▶ [SUPPLIED DATA]
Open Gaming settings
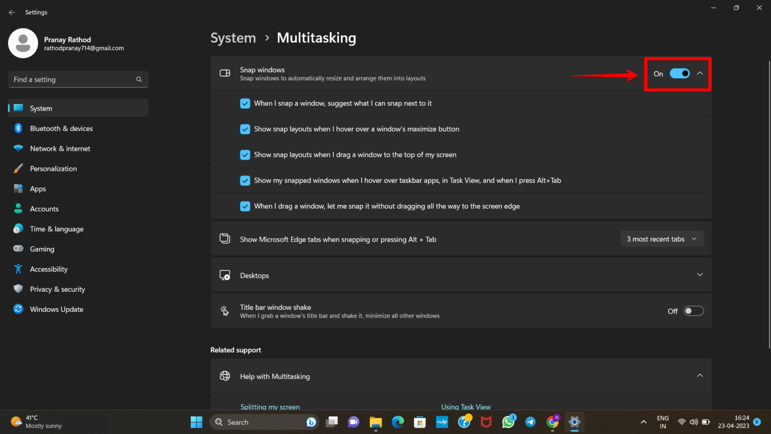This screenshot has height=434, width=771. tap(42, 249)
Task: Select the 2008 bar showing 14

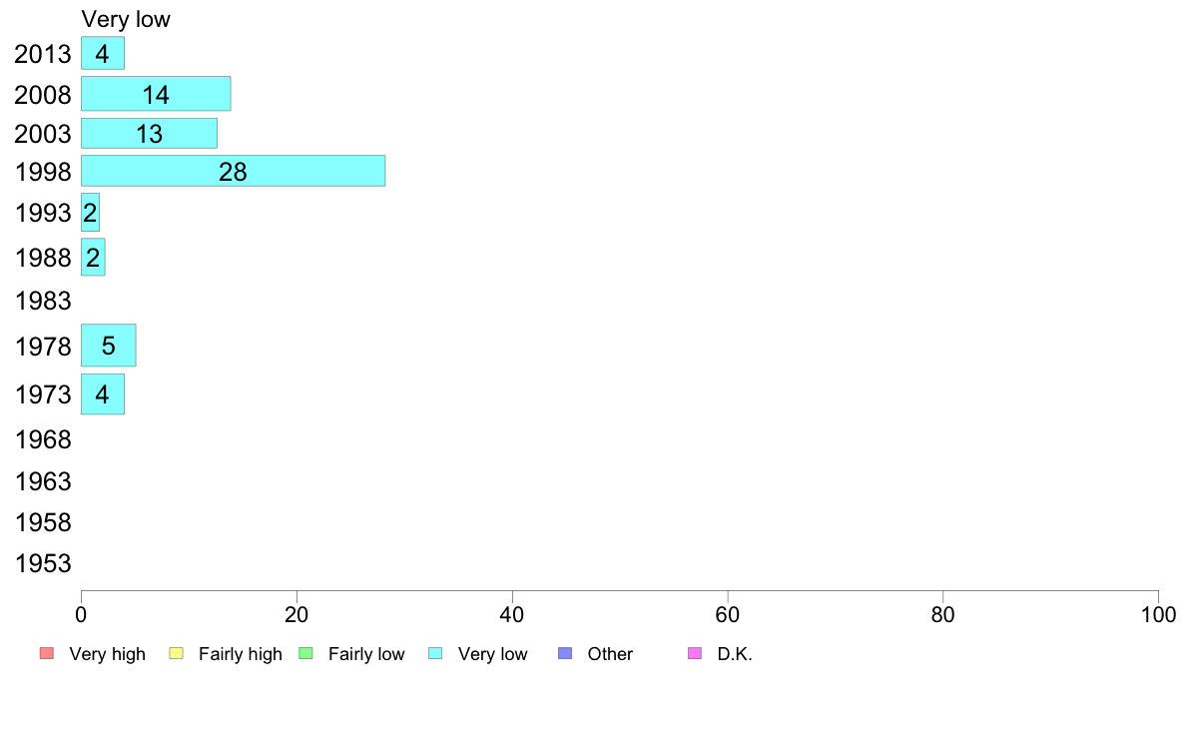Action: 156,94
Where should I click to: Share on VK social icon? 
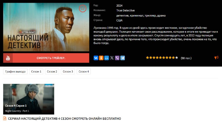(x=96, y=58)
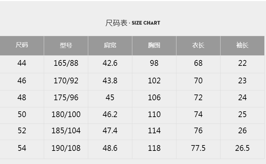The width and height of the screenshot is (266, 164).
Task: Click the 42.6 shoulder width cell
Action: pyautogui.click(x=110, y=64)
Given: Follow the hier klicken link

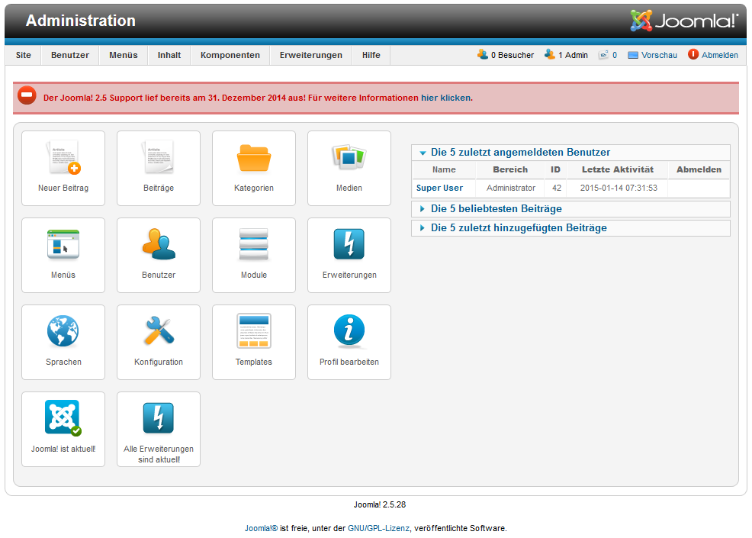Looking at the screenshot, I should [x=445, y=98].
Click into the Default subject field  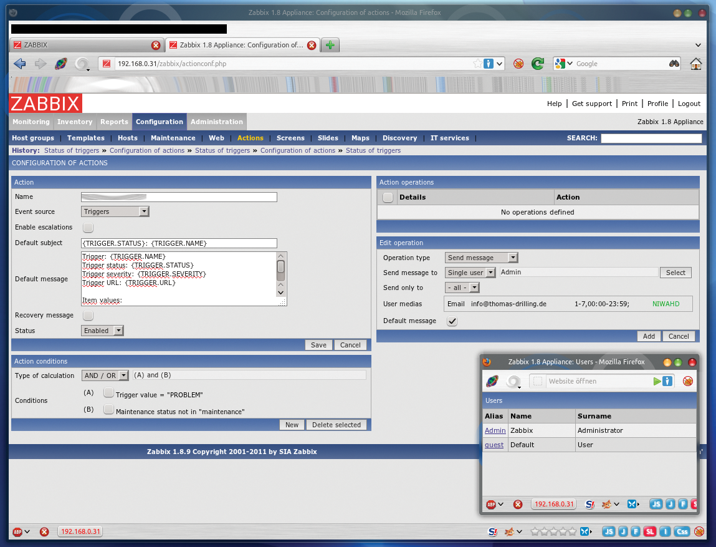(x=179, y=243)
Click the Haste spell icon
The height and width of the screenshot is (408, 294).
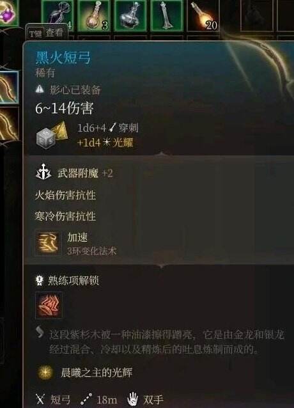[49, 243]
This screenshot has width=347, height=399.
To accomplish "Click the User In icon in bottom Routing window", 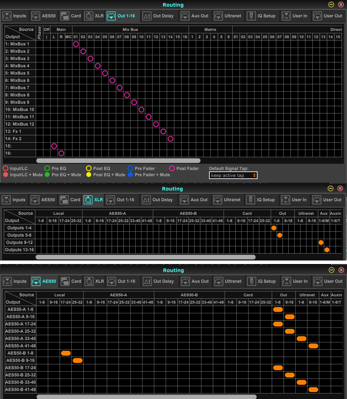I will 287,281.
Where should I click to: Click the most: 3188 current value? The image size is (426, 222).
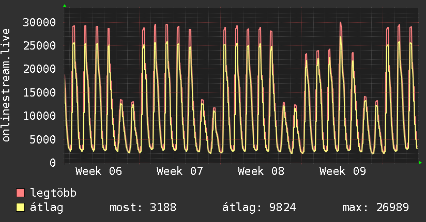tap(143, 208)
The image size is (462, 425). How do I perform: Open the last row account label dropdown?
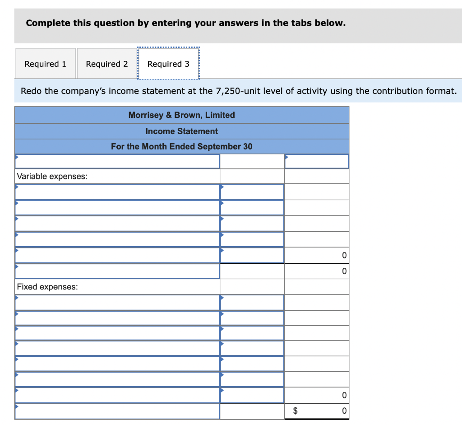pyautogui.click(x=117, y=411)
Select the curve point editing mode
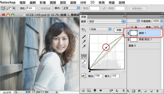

▶ [WORK INSTRUCTIONS]
Leave out every picture, and copy exactly the lines from the line that contains "The image size is (462, 425)." through the end of the material.

▶ [COMPLETED EXERCISE]
The image size is (462, 425). How do I perform: Open the last row account label dropdown?
pyautogui.click(x=117, y=411)
Select the curve point editing mode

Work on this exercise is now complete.